Starting with the line that contains "Open the 詳細設定 tab" and continuing through the line that contains "Looking at the screenshot, I should tap(600, 42).", rewrite that part of the listing below as a numbered list, with blank lines omitted.

## Begin DATA RECORDS

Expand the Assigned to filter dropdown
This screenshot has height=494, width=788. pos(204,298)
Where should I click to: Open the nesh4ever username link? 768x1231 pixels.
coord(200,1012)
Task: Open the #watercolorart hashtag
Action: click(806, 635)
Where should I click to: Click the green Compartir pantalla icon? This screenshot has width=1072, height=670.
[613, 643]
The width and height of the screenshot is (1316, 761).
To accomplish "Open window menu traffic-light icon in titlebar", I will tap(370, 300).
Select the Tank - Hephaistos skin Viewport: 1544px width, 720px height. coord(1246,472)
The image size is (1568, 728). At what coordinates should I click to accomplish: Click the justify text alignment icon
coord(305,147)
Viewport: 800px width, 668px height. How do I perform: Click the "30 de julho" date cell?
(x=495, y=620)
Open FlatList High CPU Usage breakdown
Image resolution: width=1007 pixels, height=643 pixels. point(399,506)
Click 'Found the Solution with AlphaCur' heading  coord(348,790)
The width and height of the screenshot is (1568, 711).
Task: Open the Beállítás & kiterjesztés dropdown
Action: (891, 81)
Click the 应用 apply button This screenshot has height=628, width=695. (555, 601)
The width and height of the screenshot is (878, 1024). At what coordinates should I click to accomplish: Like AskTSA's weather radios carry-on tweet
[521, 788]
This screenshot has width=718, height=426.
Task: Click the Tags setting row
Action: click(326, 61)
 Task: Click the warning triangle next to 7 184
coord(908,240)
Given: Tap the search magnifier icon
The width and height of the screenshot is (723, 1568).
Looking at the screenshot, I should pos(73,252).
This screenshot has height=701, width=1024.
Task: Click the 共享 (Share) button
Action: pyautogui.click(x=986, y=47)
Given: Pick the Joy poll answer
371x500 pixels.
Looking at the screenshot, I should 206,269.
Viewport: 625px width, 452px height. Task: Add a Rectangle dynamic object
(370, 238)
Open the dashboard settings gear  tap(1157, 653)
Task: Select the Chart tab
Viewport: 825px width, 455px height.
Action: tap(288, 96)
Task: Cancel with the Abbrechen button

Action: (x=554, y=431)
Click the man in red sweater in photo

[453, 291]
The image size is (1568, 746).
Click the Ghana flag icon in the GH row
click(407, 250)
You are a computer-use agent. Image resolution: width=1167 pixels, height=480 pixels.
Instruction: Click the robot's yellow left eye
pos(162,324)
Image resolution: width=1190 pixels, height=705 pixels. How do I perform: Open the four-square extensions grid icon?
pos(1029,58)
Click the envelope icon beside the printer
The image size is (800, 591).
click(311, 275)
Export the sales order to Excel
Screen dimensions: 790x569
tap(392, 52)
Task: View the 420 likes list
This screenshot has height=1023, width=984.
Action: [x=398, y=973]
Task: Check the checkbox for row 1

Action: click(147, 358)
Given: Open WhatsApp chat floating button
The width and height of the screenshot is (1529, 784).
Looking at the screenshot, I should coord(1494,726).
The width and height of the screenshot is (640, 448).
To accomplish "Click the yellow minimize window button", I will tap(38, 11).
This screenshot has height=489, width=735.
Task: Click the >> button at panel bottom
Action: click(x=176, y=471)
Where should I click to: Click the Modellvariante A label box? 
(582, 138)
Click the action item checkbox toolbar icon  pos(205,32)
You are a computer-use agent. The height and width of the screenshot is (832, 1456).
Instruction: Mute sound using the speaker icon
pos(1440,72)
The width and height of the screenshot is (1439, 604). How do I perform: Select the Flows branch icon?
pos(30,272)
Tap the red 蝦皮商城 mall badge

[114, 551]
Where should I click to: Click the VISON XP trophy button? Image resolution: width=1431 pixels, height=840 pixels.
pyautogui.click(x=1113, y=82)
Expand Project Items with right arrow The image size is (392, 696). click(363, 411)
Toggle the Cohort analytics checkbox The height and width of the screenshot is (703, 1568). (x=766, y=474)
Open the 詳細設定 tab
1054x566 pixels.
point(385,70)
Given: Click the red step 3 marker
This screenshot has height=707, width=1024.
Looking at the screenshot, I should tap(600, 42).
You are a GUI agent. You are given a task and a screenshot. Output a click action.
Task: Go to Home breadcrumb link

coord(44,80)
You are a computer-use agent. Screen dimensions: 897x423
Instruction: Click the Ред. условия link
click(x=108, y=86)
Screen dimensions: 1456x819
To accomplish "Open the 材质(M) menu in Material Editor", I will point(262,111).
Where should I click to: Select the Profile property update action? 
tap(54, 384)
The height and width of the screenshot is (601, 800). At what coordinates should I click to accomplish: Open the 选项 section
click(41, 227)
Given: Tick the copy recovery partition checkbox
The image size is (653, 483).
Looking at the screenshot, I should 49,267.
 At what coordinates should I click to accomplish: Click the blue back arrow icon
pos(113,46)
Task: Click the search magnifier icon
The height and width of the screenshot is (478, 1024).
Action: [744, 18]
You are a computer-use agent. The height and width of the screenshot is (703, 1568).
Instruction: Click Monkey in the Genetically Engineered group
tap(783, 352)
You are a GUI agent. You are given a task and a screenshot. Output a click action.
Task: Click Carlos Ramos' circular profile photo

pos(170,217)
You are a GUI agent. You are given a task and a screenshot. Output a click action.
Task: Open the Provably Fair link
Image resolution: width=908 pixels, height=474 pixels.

## End DATA RECORDS

--- RESPONSE TO THIS TASK ---
1. Open the 詳細設定 tab
2. 1054x566 pixels.
3. point(385,70)
4. Given: Click the red step 3 marker
5. This screenshot has height=707, width=1024.
6. Looking at the screenshot, I should tap(600, 42).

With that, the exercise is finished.